WHAT NEEDS TO BE DONE – From the records below, please print only the lines from the one containing "Open Collaborators via its people icon" through the one containing "Task: Click the Filter button", both included. Skip the pictures.

Stored data
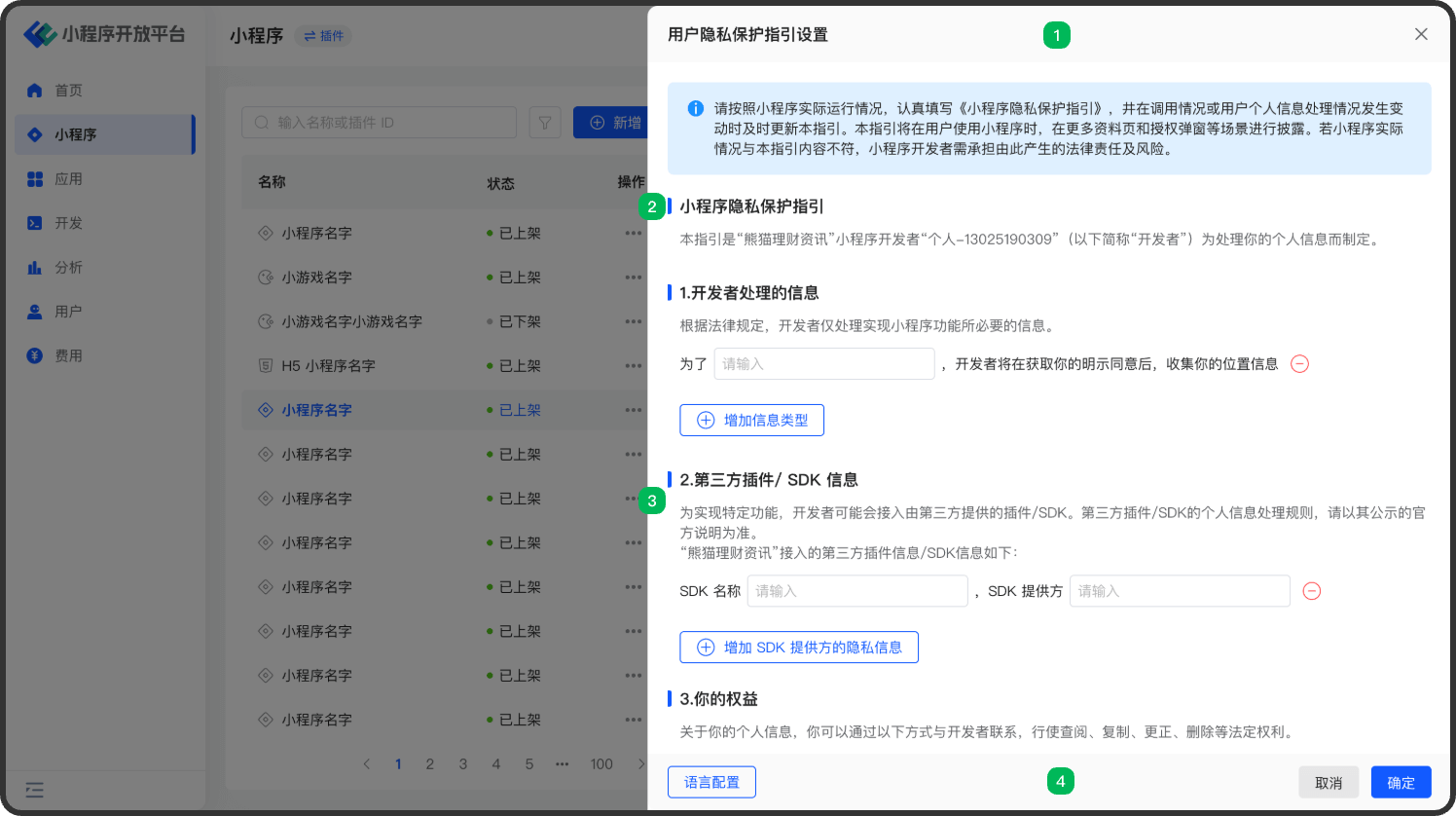This screenshot has width=1456, height=816.
Task: Collapse sidebar using bottom-left menu icon
Action: pos(35,790)
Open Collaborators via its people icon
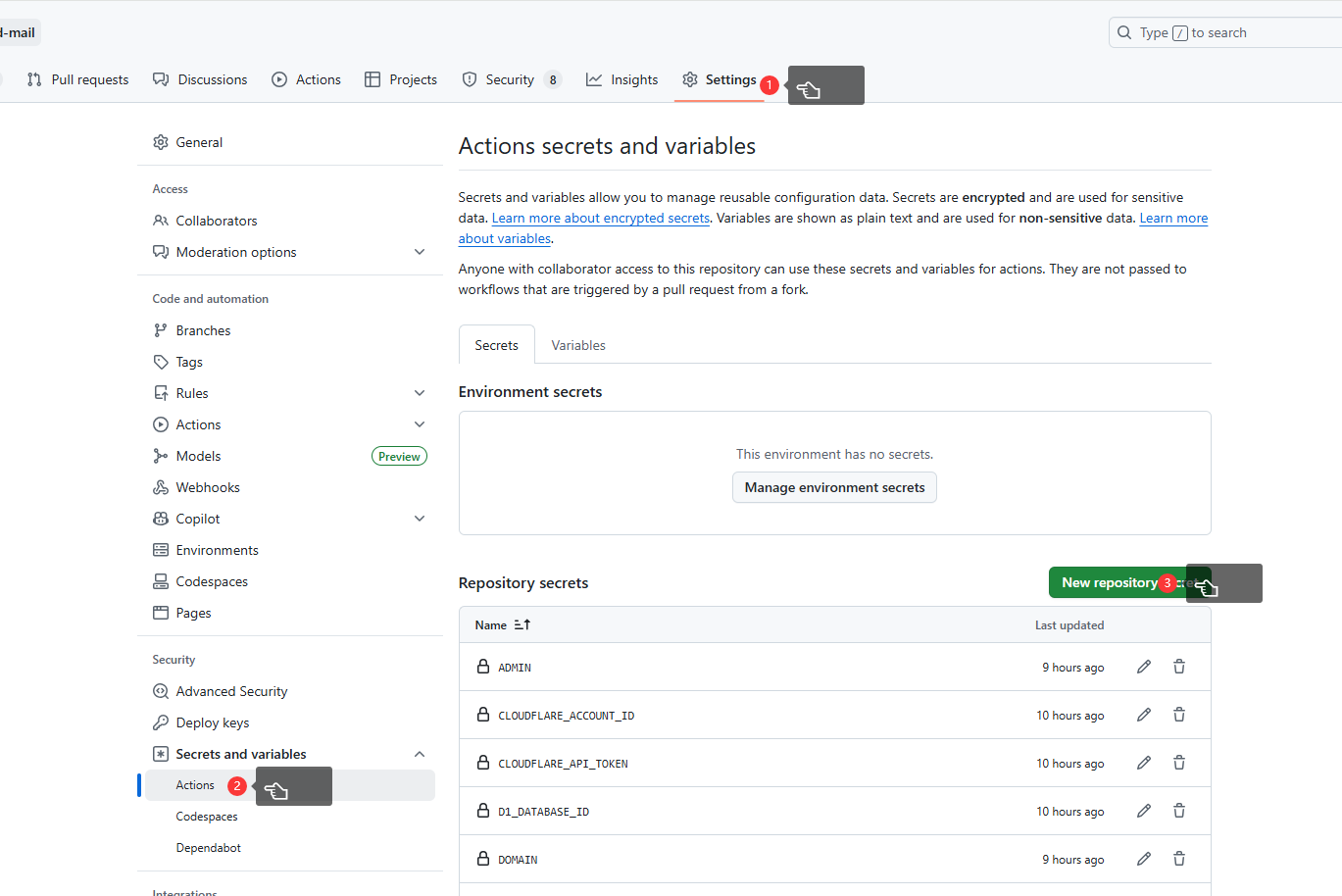This screenshot has width=1342, height=896. tap(160, 221)
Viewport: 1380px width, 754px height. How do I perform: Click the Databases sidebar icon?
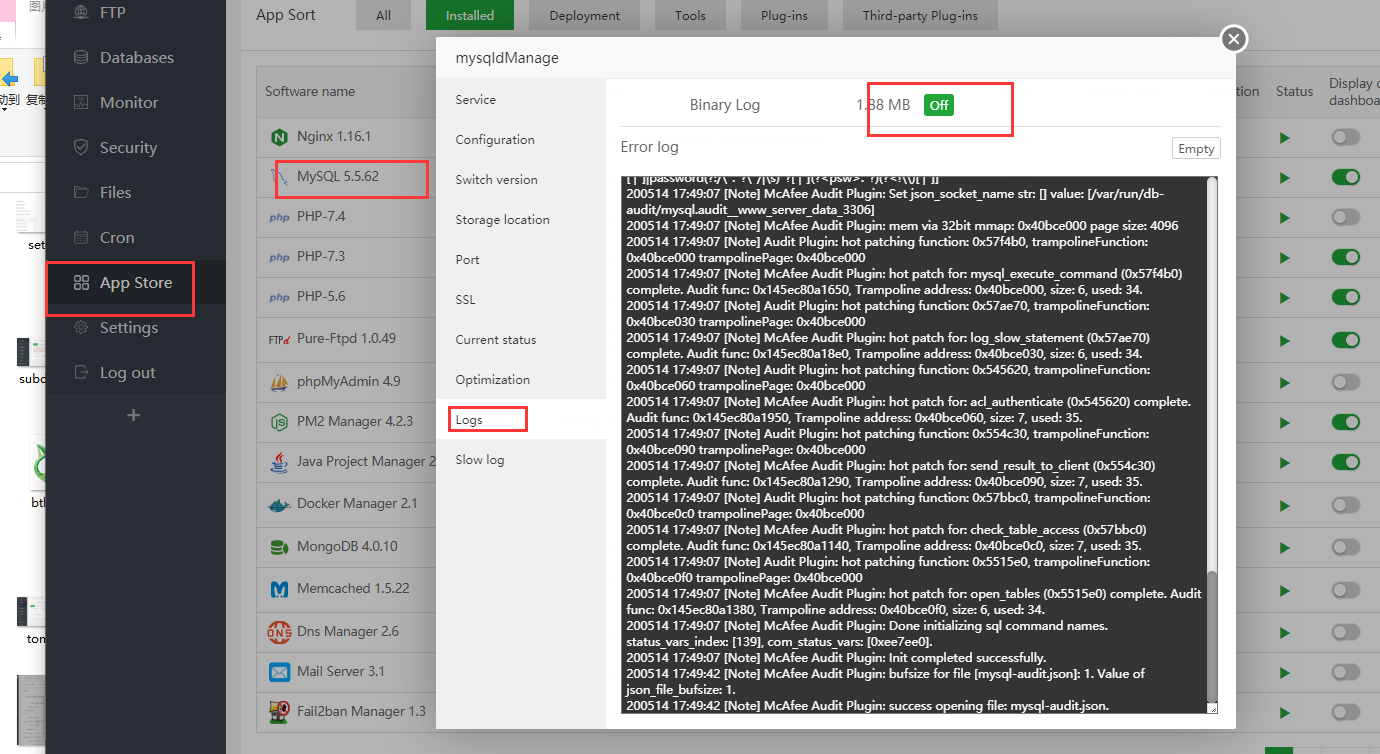[x=81, y=58]
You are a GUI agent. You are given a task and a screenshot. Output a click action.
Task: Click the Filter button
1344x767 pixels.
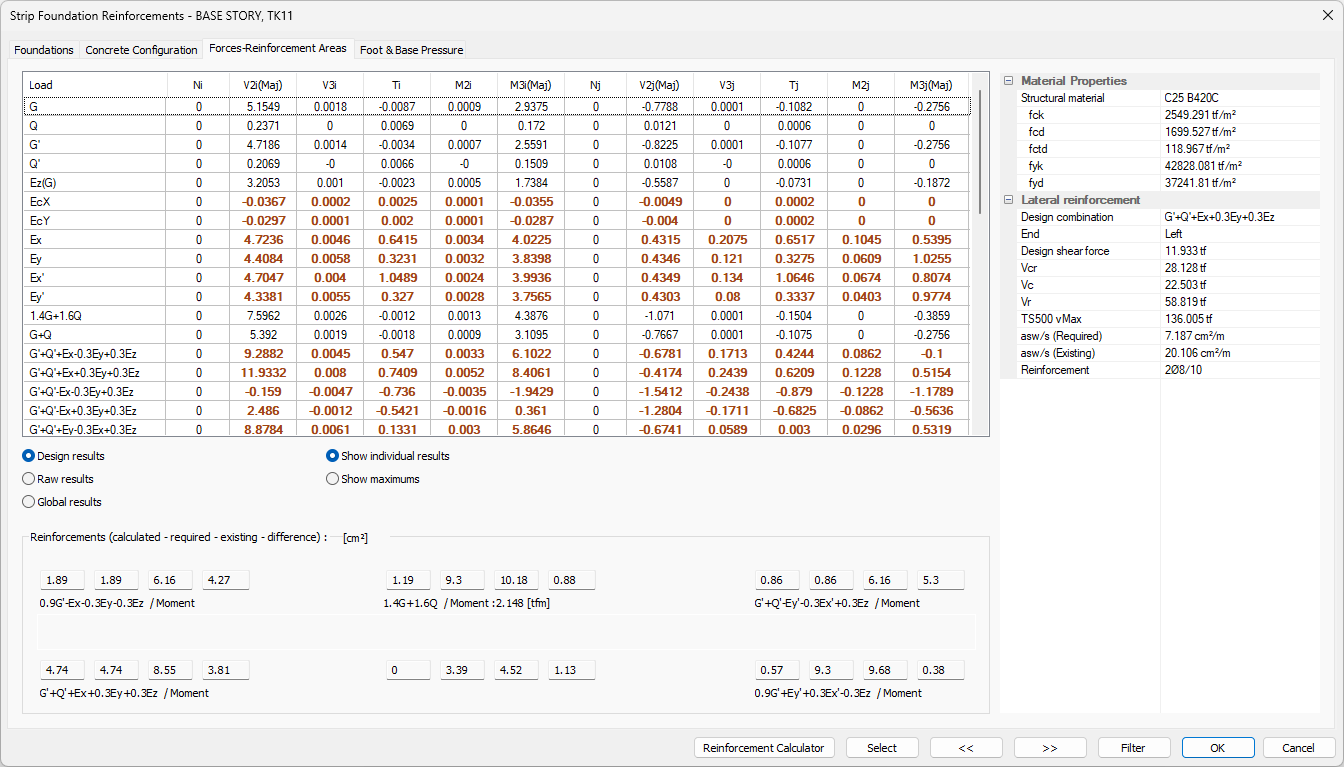pos(1133,748)
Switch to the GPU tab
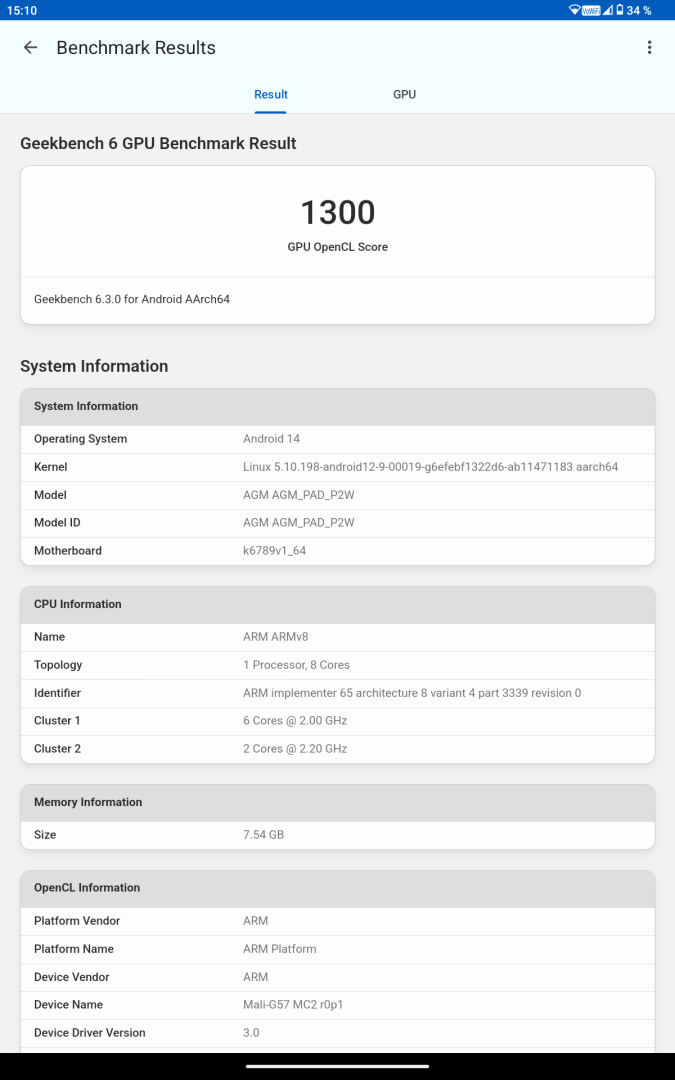This screenshot has width=675, height=1080. point(404,94)

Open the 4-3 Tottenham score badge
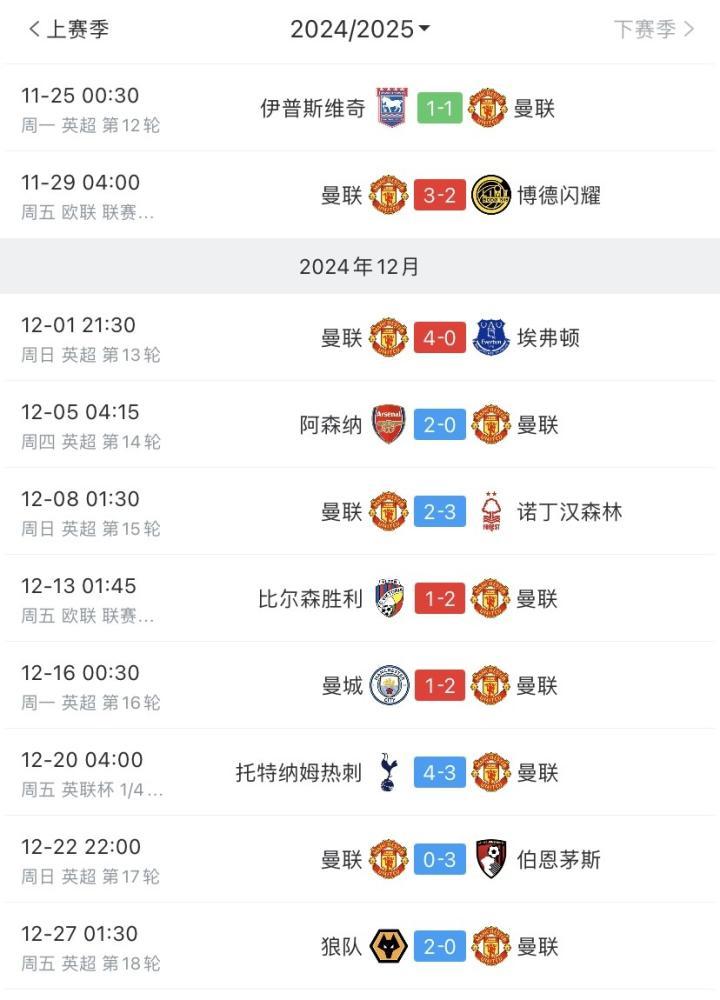[440, 773]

SOLUTION TO THE EXERCISE –
Open Collaborators via its people icon
This screenshot has width=1342, height=896. tap(160, 221)
Viewport: 1380px width, 754px height. How do I perform: Click the Databases sidebar icon?
[x=81, y=58]
You are a GUI agent. You are given a task and a screenshot. Output a click action.
Task: Click the Filter button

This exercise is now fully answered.